**Exercise**
In the data below, find each line carrying the string "left" and copy it out.

**Information shown**
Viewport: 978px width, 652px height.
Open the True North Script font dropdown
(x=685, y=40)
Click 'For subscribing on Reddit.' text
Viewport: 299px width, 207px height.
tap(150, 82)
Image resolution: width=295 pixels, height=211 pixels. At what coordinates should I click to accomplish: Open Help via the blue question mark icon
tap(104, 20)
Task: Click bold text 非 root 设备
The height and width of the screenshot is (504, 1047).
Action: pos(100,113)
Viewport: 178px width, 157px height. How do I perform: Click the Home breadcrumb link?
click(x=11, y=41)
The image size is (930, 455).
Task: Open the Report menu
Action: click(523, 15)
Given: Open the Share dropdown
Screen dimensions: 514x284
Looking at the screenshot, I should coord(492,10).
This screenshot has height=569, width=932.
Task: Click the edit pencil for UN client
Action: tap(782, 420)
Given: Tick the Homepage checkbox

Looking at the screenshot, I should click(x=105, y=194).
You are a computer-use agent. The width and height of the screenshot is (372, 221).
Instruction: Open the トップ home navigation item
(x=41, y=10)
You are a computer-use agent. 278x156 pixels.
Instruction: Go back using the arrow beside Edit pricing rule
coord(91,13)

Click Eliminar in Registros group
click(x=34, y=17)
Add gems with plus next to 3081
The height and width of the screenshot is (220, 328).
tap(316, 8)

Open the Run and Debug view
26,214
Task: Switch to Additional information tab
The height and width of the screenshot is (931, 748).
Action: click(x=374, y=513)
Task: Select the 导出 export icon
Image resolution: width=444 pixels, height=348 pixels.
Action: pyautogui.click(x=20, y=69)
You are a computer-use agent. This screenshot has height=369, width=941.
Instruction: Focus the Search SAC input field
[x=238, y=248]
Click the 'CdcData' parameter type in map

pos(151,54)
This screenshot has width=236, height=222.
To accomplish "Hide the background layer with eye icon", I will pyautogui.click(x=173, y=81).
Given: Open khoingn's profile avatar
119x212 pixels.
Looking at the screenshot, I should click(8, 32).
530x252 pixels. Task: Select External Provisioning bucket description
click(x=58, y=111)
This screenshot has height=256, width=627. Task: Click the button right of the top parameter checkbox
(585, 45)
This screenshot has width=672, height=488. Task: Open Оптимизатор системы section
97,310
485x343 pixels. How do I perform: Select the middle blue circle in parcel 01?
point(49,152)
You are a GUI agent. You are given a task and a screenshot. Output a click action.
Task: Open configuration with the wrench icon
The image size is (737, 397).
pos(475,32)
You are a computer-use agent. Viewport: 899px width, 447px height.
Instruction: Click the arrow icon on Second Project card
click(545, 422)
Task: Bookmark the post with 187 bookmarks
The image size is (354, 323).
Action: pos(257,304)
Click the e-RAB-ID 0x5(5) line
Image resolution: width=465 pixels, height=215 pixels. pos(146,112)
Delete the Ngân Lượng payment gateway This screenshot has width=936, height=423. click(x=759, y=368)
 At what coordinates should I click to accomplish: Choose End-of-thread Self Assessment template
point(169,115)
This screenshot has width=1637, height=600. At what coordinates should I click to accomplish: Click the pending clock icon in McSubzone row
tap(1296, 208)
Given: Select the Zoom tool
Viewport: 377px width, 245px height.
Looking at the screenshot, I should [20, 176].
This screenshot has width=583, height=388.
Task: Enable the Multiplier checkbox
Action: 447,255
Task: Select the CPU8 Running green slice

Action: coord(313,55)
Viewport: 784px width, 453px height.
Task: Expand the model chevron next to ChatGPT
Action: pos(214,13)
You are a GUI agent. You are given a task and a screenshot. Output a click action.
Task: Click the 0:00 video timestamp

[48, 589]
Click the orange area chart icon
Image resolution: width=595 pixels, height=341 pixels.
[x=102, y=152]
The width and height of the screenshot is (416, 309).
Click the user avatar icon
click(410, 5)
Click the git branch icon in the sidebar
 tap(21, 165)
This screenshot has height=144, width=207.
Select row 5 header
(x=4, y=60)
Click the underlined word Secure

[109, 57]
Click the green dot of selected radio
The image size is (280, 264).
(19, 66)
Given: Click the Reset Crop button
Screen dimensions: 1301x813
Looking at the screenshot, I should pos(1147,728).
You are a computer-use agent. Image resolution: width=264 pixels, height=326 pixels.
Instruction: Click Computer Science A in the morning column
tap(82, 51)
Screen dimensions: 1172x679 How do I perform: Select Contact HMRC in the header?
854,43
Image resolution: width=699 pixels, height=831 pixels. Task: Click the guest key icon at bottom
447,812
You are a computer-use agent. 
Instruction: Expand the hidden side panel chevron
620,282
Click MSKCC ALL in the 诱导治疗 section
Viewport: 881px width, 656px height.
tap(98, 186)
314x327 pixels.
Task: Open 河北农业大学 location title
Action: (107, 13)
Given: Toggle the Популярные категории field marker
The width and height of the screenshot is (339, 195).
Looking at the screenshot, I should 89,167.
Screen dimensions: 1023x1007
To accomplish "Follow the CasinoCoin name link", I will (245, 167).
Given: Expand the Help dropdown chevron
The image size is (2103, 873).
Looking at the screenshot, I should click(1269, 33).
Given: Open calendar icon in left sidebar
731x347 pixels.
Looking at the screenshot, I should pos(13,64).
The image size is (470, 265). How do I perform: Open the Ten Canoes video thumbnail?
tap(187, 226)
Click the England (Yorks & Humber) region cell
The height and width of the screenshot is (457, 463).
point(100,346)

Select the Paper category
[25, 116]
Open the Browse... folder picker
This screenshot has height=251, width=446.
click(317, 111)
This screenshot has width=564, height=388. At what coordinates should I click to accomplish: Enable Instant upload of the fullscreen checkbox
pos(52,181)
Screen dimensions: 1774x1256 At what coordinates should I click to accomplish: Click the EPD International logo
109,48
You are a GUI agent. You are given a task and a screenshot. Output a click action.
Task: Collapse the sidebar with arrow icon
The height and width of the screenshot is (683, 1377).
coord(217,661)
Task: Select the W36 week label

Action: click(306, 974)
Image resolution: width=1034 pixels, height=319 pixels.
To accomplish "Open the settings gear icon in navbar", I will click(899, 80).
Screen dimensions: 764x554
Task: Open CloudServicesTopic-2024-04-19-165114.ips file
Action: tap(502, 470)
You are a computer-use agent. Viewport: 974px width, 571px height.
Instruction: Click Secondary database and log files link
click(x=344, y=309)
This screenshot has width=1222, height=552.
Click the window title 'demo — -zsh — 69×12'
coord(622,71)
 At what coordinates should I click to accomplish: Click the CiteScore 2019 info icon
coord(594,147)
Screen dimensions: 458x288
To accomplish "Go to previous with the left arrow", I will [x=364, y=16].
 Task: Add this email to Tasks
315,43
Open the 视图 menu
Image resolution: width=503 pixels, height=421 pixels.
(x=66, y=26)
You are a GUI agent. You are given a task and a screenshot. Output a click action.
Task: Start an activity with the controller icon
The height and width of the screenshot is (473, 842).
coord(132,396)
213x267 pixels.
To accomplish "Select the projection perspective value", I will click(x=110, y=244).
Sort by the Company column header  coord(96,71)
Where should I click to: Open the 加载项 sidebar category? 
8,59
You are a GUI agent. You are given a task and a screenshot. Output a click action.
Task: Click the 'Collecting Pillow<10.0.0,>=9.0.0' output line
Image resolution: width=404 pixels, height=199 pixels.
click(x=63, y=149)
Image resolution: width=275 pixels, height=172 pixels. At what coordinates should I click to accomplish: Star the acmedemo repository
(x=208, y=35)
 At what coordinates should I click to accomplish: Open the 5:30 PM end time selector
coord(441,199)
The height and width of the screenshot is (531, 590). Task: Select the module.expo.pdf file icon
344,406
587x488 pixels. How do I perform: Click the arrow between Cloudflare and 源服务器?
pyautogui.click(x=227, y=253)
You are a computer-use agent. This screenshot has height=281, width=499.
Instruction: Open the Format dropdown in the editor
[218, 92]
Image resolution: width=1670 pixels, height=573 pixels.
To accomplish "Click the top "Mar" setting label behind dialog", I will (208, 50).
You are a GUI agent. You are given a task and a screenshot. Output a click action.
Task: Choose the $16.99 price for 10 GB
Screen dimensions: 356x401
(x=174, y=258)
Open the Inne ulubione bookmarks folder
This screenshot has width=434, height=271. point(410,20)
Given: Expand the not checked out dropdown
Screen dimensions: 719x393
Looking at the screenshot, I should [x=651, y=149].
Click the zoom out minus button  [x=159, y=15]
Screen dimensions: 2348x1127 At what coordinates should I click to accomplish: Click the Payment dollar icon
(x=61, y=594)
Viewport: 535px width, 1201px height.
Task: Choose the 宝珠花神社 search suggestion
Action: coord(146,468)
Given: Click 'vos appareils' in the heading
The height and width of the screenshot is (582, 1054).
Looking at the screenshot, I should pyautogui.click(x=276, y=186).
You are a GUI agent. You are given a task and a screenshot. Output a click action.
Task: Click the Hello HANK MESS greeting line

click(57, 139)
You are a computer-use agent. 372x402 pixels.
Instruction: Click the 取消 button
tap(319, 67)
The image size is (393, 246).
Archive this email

**Expected answer**
Given: Open calendar icon in left sidebar
To accomplish "Go to previous with the left arrow", I will [x=364, y=16].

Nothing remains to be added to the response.